In the entries below, find the line with "Lips (615, 74)" and print exactly every line from there up to and including the line with "Aceptar (841, 786)", with no other lines.

━━ DATA EXTRACT

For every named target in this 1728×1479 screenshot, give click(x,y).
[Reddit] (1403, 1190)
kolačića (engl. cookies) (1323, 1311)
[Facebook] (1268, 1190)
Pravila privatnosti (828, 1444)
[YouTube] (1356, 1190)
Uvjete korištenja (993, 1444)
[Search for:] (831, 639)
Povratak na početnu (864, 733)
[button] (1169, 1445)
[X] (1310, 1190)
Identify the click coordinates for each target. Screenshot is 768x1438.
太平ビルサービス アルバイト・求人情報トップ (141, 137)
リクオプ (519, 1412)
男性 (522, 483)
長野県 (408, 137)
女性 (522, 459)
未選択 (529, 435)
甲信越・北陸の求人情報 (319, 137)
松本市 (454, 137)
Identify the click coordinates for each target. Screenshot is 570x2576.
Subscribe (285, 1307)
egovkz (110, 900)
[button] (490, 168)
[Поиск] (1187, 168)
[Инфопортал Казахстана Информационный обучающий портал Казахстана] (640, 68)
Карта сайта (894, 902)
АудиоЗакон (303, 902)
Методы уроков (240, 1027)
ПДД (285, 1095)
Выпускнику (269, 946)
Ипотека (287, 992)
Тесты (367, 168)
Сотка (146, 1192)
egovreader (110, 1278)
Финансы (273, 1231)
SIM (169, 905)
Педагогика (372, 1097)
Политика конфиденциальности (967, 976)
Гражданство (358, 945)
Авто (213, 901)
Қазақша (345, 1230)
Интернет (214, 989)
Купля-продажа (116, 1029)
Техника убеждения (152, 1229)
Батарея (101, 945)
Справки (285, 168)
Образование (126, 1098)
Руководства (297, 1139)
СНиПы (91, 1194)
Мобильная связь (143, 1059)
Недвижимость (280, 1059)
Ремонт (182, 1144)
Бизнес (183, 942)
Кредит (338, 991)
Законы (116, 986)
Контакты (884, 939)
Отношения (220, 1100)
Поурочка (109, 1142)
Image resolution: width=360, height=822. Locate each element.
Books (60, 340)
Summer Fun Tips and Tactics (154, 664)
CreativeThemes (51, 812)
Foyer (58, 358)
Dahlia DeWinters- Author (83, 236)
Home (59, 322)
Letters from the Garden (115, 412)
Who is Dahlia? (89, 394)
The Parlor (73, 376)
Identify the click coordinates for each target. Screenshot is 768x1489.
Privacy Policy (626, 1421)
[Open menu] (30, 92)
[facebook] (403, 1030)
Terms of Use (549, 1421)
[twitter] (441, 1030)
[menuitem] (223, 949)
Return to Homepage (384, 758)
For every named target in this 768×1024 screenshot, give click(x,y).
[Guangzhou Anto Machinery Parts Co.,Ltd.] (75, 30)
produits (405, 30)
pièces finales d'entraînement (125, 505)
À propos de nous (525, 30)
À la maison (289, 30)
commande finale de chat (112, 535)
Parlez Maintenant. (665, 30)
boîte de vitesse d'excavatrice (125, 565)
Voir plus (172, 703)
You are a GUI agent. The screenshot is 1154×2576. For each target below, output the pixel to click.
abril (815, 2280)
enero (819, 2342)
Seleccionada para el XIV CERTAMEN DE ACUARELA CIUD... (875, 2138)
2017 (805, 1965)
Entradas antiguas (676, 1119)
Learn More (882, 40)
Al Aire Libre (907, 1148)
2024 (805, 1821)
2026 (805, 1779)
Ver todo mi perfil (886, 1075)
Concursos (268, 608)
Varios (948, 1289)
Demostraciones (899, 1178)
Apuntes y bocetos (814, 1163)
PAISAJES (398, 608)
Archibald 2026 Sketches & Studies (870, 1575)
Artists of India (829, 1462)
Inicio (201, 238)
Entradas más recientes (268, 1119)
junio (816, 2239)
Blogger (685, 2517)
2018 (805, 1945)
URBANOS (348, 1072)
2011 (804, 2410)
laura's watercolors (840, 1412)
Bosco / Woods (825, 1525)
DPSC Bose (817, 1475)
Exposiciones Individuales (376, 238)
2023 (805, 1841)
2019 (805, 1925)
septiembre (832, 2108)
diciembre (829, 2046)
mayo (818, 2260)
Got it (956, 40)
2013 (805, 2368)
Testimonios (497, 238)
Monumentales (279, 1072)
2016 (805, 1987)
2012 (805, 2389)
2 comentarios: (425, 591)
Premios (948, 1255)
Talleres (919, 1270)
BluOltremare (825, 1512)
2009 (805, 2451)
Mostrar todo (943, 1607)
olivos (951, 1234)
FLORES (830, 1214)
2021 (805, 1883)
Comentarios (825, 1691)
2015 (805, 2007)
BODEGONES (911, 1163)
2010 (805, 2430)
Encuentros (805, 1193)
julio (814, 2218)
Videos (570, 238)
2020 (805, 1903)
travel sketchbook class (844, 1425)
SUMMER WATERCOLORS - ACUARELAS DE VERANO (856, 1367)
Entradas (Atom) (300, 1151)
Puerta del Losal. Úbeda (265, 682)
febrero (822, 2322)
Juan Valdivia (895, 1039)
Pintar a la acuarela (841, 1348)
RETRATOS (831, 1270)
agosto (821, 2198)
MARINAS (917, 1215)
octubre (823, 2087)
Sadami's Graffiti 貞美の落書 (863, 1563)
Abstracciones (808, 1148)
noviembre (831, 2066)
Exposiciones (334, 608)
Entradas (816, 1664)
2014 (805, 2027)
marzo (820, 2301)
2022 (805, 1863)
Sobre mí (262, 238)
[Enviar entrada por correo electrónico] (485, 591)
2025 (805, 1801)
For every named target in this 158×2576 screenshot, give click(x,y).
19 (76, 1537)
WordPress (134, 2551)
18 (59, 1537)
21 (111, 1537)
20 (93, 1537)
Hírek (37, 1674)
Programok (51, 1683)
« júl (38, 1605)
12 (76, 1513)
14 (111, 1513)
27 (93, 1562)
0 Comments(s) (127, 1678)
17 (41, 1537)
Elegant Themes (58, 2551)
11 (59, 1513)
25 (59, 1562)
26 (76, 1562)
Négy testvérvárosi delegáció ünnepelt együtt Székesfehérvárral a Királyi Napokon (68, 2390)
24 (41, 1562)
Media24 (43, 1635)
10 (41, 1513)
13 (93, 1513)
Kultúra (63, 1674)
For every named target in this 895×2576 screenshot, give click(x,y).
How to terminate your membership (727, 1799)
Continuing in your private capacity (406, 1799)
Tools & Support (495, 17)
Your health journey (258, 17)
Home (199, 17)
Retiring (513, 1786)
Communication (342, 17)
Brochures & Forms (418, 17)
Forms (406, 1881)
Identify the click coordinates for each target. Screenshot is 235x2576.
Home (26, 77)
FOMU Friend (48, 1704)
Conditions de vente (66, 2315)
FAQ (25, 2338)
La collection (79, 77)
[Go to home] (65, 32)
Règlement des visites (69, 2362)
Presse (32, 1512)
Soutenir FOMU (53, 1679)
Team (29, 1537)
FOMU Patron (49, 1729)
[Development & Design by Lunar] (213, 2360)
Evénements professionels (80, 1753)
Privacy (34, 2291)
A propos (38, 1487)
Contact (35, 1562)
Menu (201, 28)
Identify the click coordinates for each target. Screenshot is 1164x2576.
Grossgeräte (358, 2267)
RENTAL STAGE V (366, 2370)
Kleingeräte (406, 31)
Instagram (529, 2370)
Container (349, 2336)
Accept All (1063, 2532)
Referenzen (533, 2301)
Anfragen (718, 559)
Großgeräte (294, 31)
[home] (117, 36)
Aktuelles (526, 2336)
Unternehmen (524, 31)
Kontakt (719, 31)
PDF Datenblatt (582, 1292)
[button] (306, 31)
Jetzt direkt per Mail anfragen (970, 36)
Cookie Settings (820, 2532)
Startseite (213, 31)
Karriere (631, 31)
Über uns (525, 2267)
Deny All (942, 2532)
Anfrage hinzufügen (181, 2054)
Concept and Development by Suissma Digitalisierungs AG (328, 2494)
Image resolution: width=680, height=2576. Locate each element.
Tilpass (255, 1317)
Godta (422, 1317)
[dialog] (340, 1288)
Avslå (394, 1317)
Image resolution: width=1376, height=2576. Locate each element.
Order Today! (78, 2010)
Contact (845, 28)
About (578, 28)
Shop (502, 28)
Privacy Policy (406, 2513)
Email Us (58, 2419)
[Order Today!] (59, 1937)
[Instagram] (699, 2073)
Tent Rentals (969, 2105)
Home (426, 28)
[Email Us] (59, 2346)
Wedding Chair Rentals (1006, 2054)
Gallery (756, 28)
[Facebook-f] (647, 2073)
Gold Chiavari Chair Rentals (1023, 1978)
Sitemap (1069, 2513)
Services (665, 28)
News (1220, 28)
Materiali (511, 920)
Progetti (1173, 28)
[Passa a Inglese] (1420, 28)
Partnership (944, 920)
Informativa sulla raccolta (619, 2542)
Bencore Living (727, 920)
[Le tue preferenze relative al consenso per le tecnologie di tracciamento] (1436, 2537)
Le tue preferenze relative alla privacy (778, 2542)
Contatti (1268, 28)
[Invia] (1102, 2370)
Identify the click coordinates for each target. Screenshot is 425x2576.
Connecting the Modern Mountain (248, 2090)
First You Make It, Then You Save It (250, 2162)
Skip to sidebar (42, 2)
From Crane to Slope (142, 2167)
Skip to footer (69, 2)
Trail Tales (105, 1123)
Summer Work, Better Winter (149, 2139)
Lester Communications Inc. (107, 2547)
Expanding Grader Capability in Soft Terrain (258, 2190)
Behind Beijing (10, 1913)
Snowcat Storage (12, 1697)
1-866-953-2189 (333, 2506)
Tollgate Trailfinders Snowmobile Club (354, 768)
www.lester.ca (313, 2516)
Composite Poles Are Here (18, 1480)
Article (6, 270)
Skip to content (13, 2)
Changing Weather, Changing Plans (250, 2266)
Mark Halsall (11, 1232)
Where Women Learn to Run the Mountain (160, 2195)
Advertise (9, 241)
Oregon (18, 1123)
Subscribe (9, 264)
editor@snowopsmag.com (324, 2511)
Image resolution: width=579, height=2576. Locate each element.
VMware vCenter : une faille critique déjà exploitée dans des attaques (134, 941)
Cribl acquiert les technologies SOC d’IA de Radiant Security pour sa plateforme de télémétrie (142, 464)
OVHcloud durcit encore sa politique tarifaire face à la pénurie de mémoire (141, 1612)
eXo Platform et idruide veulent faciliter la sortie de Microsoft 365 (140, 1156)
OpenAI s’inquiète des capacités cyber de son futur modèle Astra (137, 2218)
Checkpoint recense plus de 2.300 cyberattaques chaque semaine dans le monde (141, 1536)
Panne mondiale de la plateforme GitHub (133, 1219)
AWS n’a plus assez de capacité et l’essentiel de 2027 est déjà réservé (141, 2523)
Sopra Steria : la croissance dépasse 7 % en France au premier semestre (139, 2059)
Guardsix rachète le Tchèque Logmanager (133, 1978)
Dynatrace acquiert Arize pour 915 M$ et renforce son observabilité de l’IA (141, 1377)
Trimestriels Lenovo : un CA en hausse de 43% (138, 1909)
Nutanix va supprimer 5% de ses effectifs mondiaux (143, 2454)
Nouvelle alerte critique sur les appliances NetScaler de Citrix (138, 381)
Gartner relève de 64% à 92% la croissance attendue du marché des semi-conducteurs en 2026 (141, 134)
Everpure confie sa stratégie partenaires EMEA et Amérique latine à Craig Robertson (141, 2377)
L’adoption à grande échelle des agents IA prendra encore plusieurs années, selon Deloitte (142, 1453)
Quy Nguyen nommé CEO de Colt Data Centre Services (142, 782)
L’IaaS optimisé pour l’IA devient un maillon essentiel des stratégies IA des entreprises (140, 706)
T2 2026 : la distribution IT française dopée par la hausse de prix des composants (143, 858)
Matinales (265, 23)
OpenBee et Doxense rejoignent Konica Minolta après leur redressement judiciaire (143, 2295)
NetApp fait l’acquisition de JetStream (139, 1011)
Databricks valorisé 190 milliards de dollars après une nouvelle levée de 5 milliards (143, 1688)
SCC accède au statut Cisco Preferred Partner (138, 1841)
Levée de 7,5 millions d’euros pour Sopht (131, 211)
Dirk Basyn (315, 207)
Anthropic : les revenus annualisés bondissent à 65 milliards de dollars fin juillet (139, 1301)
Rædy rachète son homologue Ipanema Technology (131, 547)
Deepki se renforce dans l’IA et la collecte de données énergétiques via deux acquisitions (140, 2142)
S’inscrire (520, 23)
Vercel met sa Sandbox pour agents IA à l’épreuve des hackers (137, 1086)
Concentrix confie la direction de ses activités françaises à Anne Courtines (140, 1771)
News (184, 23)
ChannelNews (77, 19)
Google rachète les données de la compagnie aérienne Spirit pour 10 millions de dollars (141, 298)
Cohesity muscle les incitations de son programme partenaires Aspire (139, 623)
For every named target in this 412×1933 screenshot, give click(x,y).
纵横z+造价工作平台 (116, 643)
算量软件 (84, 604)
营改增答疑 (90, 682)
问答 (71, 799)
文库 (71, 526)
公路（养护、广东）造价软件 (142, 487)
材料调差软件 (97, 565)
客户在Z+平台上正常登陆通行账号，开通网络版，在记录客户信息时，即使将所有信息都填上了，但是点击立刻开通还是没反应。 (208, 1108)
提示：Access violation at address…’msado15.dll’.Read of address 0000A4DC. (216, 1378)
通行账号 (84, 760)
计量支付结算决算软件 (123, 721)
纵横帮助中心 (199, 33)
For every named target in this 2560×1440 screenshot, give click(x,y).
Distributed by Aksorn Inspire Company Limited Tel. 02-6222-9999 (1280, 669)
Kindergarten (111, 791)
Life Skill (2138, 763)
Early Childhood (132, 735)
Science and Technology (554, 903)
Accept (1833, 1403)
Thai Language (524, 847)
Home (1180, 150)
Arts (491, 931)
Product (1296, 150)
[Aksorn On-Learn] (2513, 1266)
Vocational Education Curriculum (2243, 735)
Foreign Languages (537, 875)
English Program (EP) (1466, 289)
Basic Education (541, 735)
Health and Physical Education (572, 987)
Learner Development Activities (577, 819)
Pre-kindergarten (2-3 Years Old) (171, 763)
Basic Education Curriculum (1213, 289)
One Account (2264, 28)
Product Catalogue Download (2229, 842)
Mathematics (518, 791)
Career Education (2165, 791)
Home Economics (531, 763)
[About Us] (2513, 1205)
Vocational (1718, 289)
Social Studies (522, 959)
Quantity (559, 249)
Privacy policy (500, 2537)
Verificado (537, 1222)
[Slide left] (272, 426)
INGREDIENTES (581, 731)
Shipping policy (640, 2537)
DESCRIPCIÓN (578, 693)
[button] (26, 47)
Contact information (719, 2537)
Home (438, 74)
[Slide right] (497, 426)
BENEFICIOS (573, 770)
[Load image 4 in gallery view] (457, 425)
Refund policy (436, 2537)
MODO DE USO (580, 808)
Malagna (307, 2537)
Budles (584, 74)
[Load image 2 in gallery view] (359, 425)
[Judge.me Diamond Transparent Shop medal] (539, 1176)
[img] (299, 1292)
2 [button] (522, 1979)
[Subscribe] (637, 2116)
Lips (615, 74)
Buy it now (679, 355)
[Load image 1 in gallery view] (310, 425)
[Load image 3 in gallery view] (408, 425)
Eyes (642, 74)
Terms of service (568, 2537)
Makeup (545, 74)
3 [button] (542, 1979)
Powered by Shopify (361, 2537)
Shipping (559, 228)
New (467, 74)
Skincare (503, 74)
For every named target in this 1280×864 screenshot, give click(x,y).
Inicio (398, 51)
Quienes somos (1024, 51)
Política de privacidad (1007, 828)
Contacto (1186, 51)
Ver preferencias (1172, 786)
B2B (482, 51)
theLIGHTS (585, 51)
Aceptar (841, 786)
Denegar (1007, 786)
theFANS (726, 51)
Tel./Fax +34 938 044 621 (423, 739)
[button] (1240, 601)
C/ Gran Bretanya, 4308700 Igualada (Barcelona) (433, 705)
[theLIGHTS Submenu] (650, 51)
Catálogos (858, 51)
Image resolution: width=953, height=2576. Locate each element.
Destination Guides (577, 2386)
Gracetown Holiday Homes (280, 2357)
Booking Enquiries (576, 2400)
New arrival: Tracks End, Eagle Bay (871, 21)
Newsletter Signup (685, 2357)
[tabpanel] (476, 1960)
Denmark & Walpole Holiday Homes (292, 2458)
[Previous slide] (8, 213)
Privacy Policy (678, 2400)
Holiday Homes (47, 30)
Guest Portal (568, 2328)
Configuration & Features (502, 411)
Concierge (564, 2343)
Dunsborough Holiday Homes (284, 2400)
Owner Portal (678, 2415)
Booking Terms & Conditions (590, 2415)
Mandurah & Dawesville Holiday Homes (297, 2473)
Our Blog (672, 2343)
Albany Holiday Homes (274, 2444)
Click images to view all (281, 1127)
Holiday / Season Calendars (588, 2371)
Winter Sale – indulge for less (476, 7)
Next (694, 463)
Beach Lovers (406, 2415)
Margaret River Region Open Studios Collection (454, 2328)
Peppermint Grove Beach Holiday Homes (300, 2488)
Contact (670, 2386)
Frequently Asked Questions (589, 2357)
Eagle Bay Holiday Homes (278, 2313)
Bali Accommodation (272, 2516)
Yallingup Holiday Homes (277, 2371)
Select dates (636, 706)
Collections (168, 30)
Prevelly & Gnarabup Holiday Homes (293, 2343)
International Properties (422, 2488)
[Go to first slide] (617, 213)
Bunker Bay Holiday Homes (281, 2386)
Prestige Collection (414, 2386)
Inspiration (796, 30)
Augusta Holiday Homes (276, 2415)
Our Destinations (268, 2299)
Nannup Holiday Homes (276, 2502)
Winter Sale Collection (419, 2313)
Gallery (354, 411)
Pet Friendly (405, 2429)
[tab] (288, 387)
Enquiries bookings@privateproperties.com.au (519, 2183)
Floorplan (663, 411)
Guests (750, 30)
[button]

━━━━

* _ANSWER SECTION_
Lips (615, 74)
Buy it now (679, 355)
[Load image 1 in gallery view] (310, 425)
[Load image 3 in gallery view] (408, 425)
Eyes (642, 74)
Terms of service (568, 2537)
Makeup (545, 74)
3 [button] (542, 1979)
Powered by Shopify (361, 2537)
Shipping (559, 228)
New (467, 74)
Skincare (503, 74)
For every named target in this 1280×864 screenshot, give click(x,y).
Inicio (398, 51)
Quienes somos (1024, 51)
Política de privacidad (1007, 828)
Contacto (1186, 51)
Ver preferencias (1172, 786)
B2B (482, 51)
theLIGHTS (585, 51)
Aceptar (841, 786)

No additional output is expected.